Stored items
^^^^^^^^

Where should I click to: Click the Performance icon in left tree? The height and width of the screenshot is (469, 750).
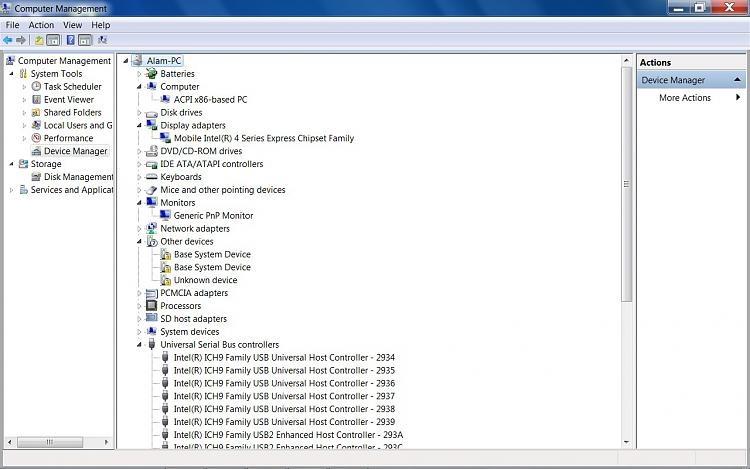[x=36, y=138]
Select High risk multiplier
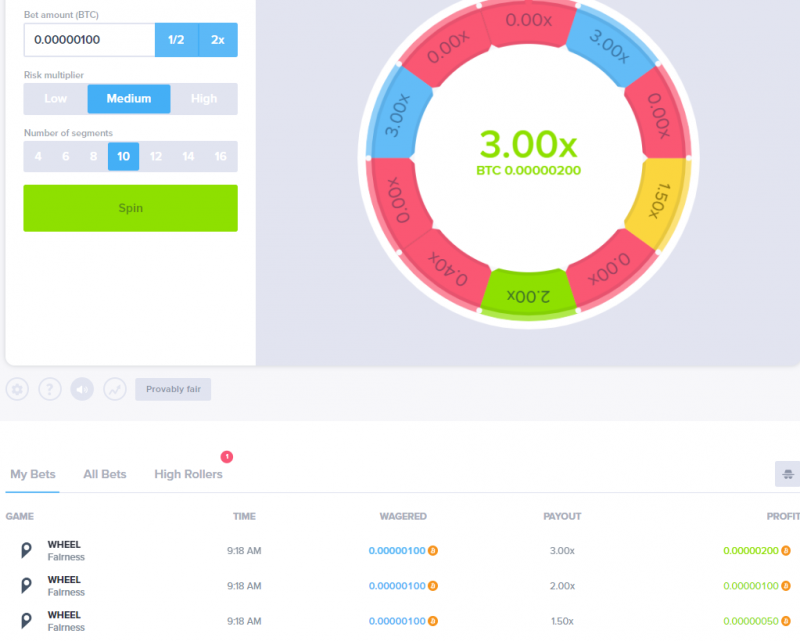This screenshot has height=641, width=800. click(x=204, y=98)
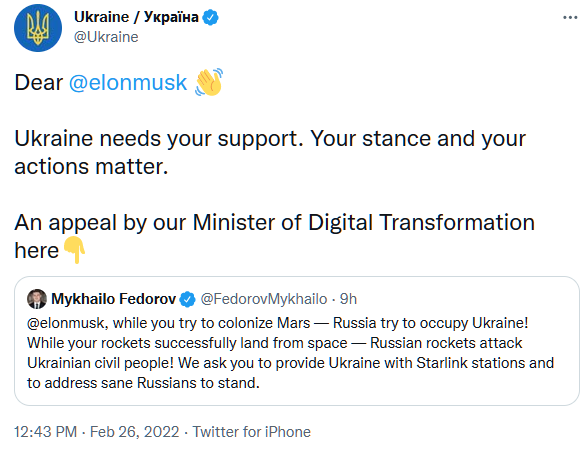Open the Ukraine account profile avatar
Viewport: 584px width, 452px height.
pos(38,28)
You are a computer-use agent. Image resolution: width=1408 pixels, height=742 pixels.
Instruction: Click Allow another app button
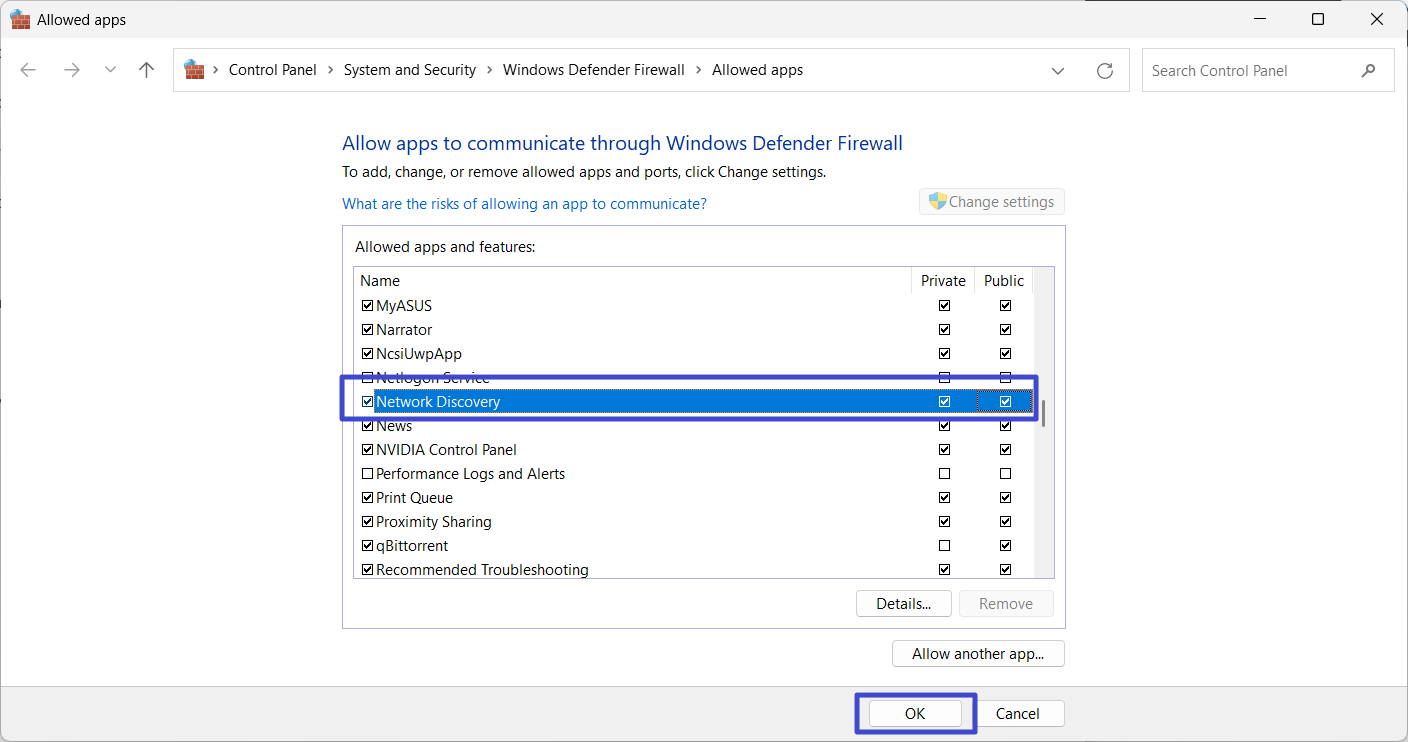(977, 654)
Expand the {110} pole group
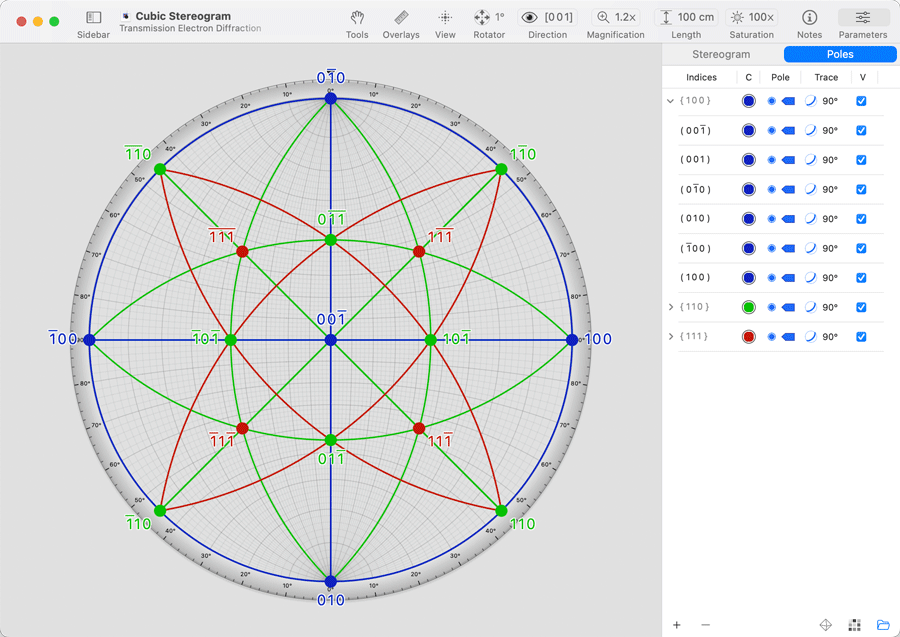The width and height of the screenshot is (900, 637). click(671, 307)
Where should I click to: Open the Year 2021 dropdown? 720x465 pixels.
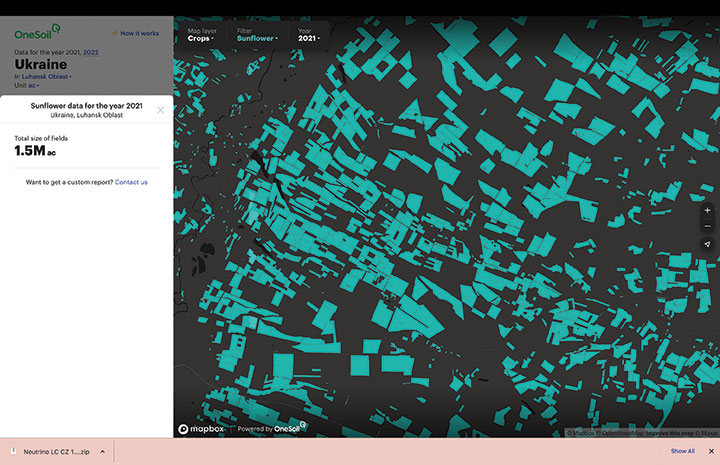[x=310, y=36]
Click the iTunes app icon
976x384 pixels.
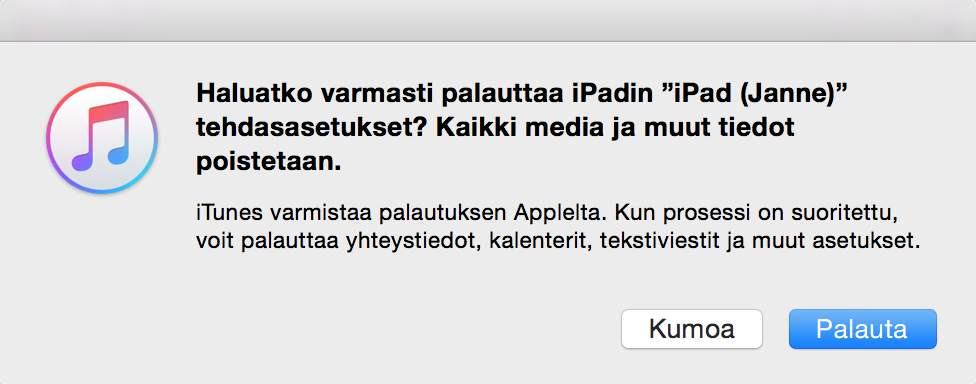[x=102, y=138]
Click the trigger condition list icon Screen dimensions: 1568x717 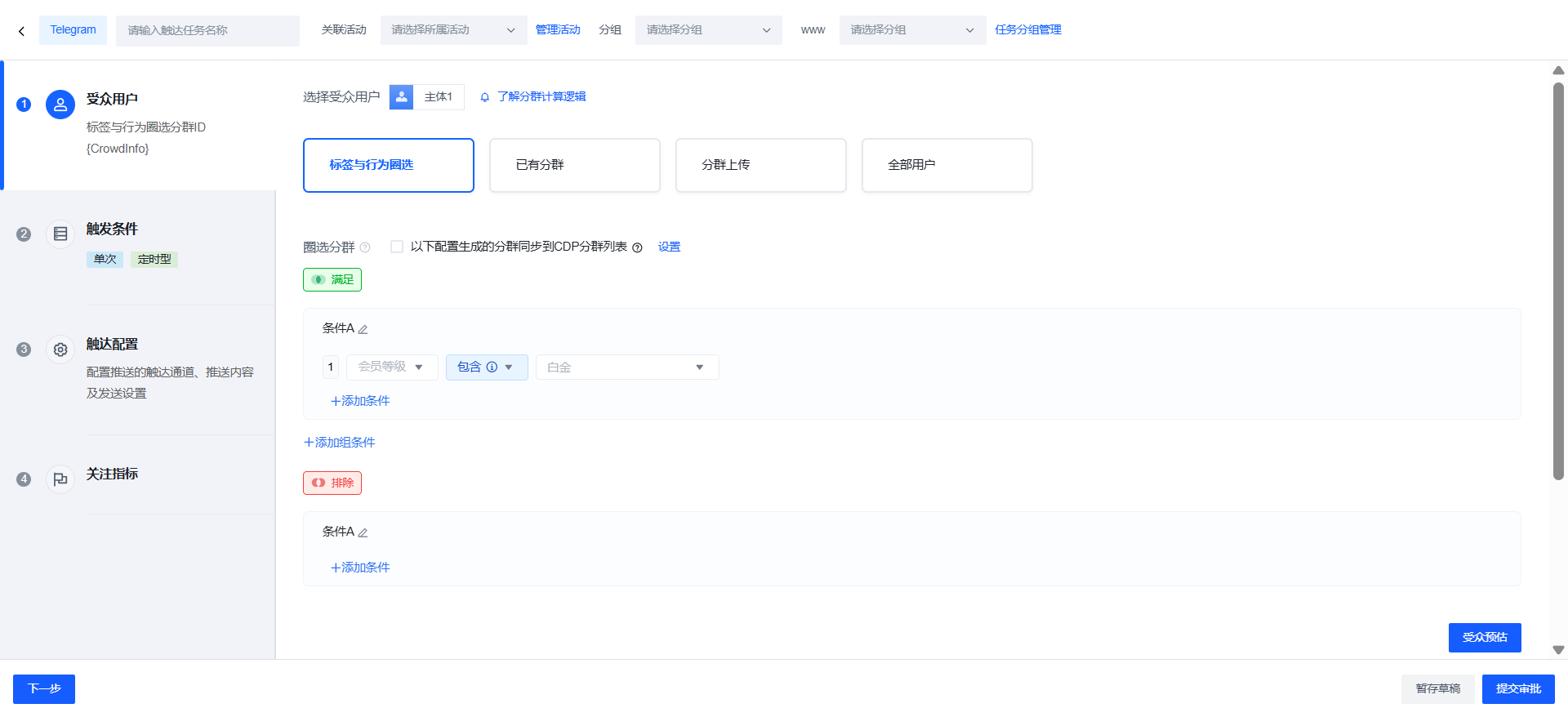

^^^^^^^^

ASSIGNMENT – Extract all the entries word for word; omit any pictures.

OUTPUT OF THE EXERCISE –
Where should I click to: Click the Performance icon in left tree? The height and width of the screenshot is (469, 750).
[x=36, y=138]
Select High risk multiplier
This screenshot has height=641, width=800. click(x=204, y=98)
Open the Ukraine account profile avatar
Viewport: 584px width, 452px height.
pos(38,28)
You are a computer-use agent. Image resolution: width=1408 pixels, height=742 pixels.
Instruction: Click Allow another app button
(977, 654)
Expand the {110} pole group
The width and height of the screenshot is (900, 637). click(671, 307)
Where should I click to: Open the Year 2021 dropdown? 720x465 pixels.
[x=310, y=36]
Click the iTunes app icon
976x384 pixels.
[x=102, y=138]
Click the trigger condition list icon Screen dimensions: 1568x717 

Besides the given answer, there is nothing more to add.